Limitations and strengths
To the best of our knowledge, this is the first Delphi study to collate research priorities for suicide prevention in Nepal. A key strength is that we included a wide range of stakeholders with different perspectives, including those with subjective expertise (patients and family members) and professional expertise (researchers, clinicians, advocates). This is in line with literature proposing that better quality and more broadly generalisable decisions are achieved through the process of achieving consensus in heterogenous group [21]. Validity is also affected by the response rate [16] and retention rate, which in this study were very high. Employing face to face interviews where possible [16] and a quick turnaround time between questionnaires might have helped reduce attrition.
Limitations of the study include that expert who took part were not asked about their awareness of existing research in the area. Therefore, experts, particularly service users could have recommended research that had already been covered. Due to the Covid-19 pandemic, rounds 2 and 3 were conducted online rather than through group discussions which may have been preferable to encourage discussion and debate.
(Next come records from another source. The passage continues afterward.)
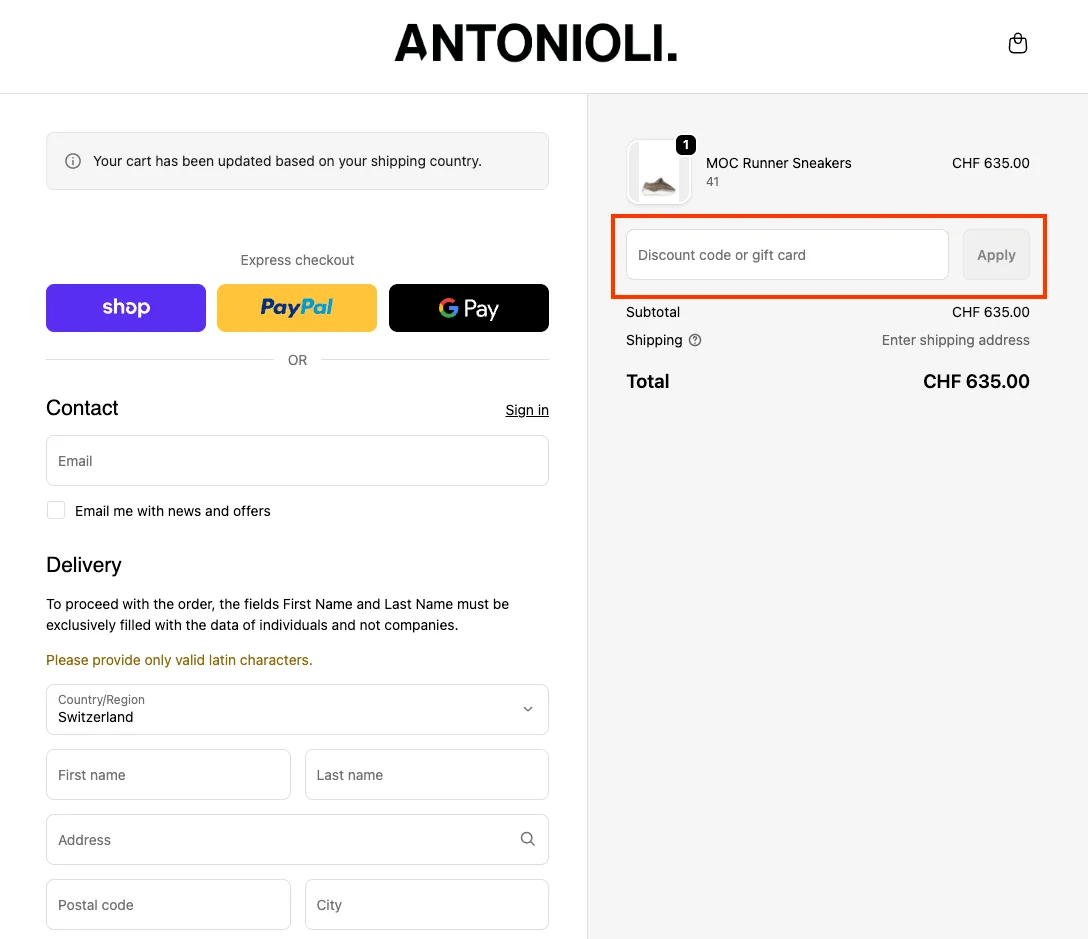Select the Postal code field

pyautogui.click(x=168, y=904)
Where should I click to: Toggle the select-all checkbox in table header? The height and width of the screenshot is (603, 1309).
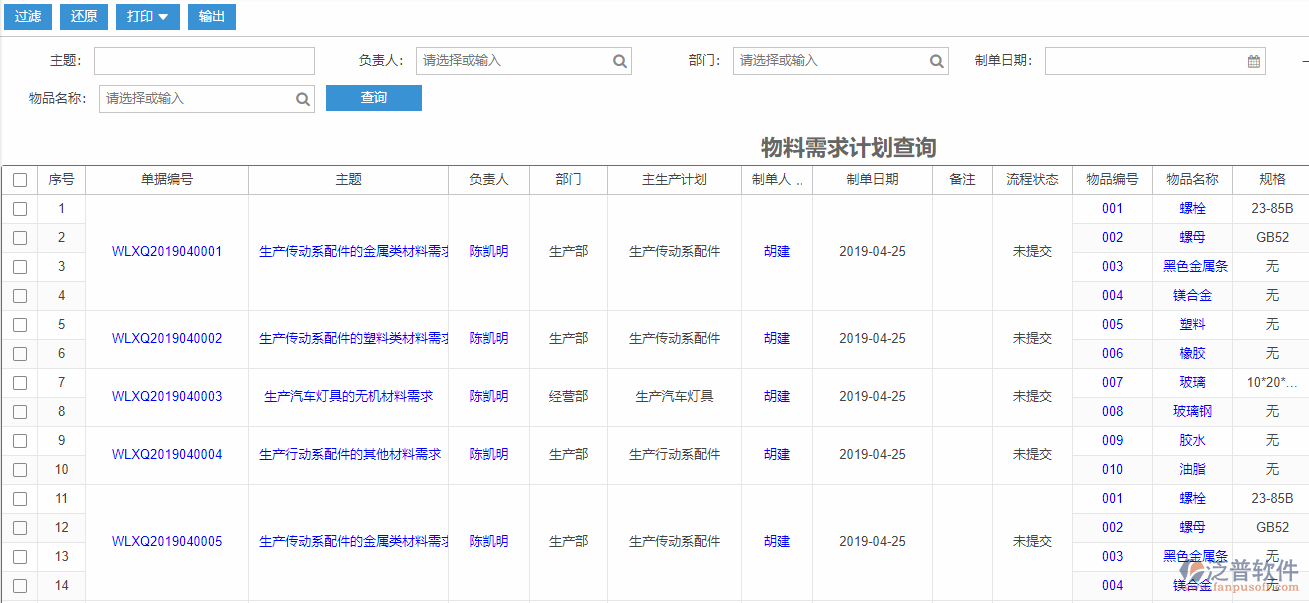coord(20,179)
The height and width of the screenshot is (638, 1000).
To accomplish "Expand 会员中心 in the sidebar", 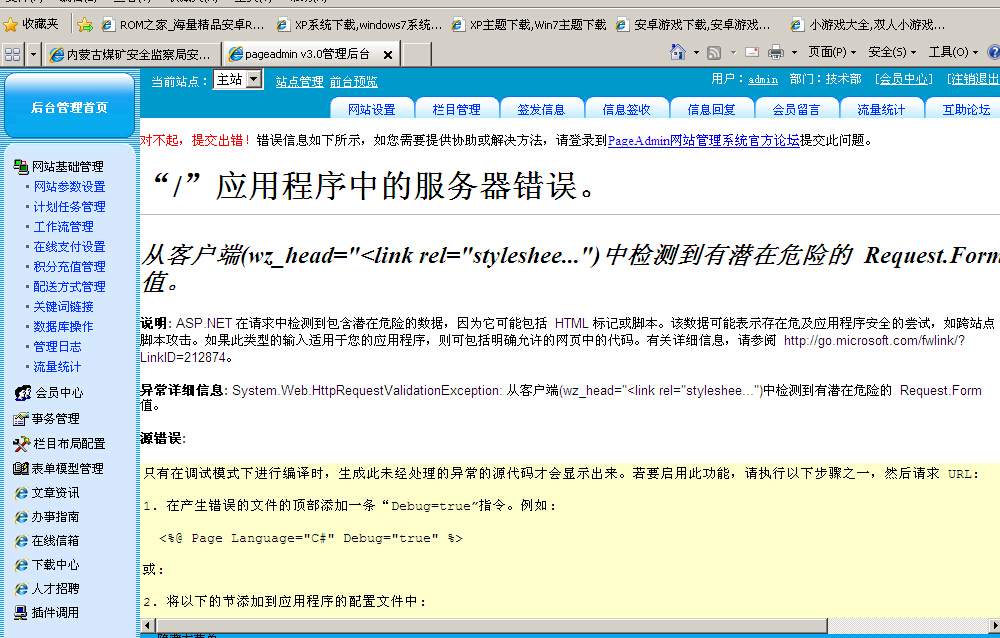I will [x=59, y=393].
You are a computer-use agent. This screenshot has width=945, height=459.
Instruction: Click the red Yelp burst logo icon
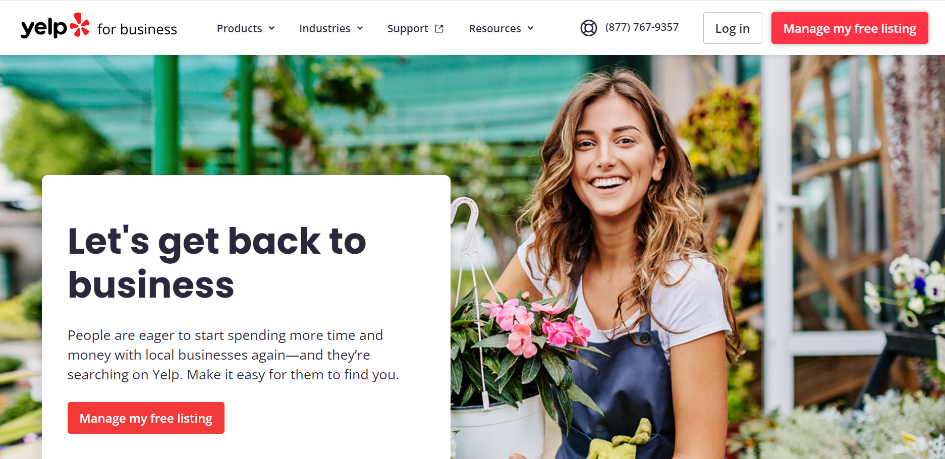pyautogui.click(x=80, y=25)
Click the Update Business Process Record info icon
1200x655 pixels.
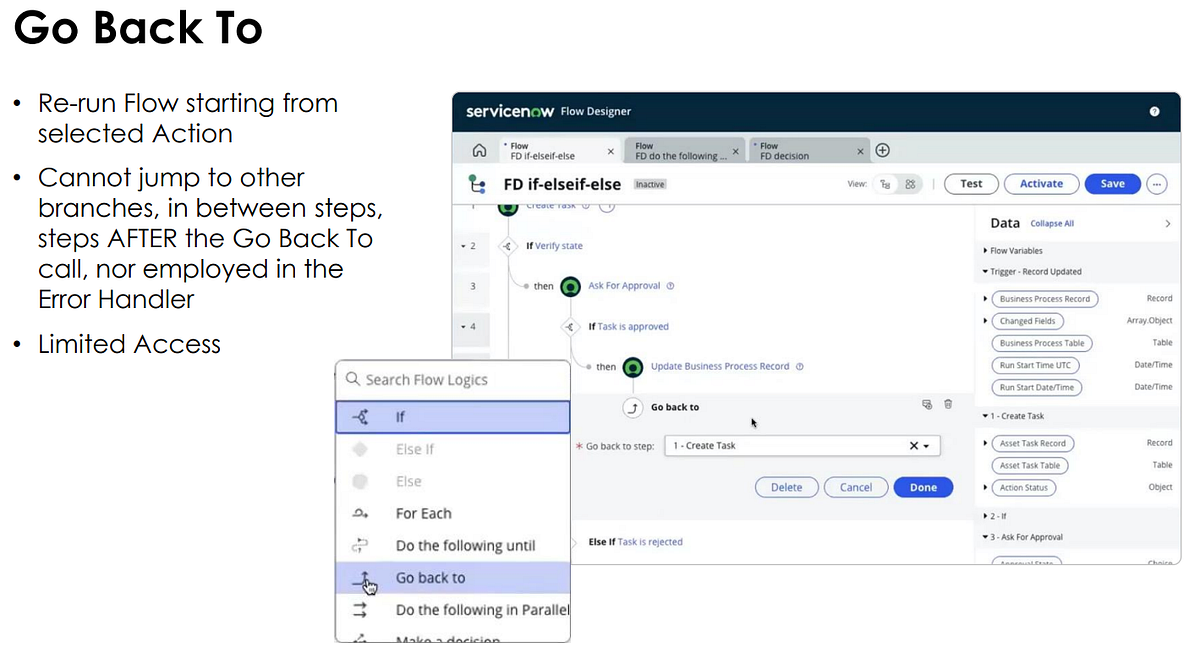[x=798, y=366]
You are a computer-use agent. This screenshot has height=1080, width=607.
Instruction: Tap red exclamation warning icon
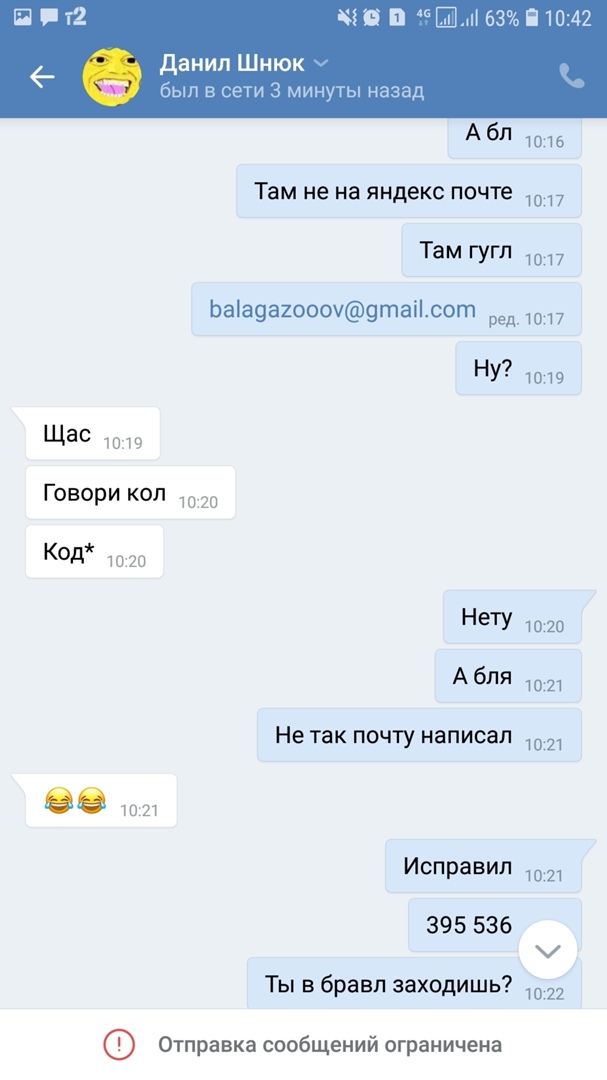point(119,1045)
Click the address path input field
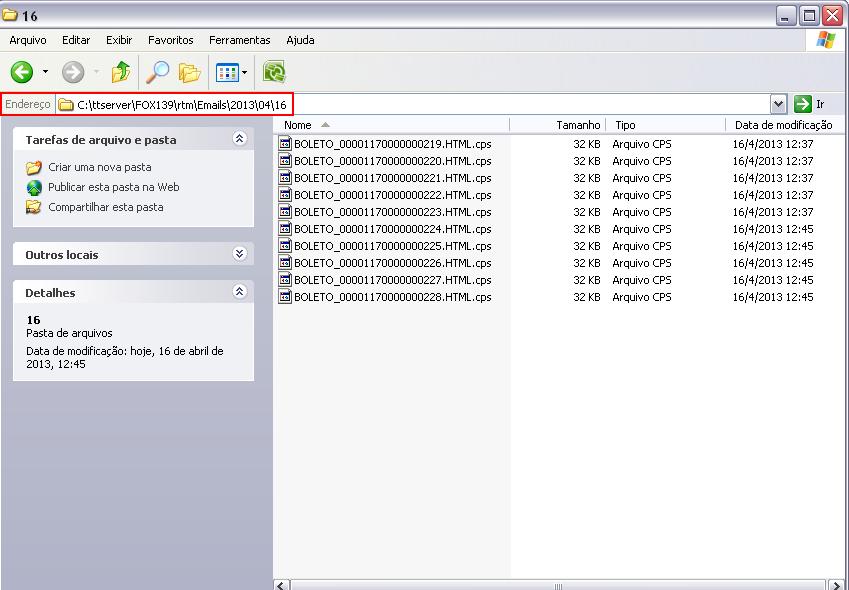Image resolution: width=849 pixels, height=590 pixels. (x=420, y=104)
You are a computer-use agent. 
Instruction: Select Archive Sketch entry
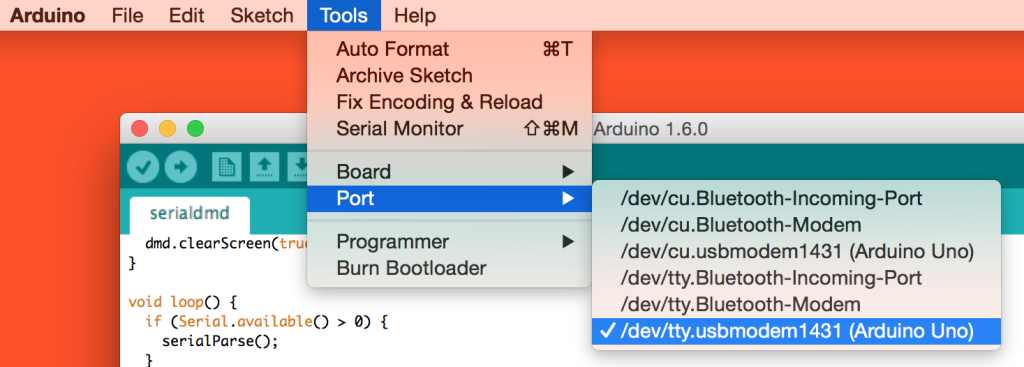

However, our approach did provide participants with anonymity and confidentiality, which may have encouraged participation and engagement, and prevented dominance by influential individuals or group pressure that may otherwise have occurred [24].
Implications and recommendations
The findings from this study will help researchers, healthcare professionals, and policymakers prioritise funding strategies relating to suicide prevention. More importantly, studies that delve into the outcomes associated with exploring ways to improve suicide reporting, as well as assessing the burden and factors associated with suicide have much to offer in increasing the understanding of this area.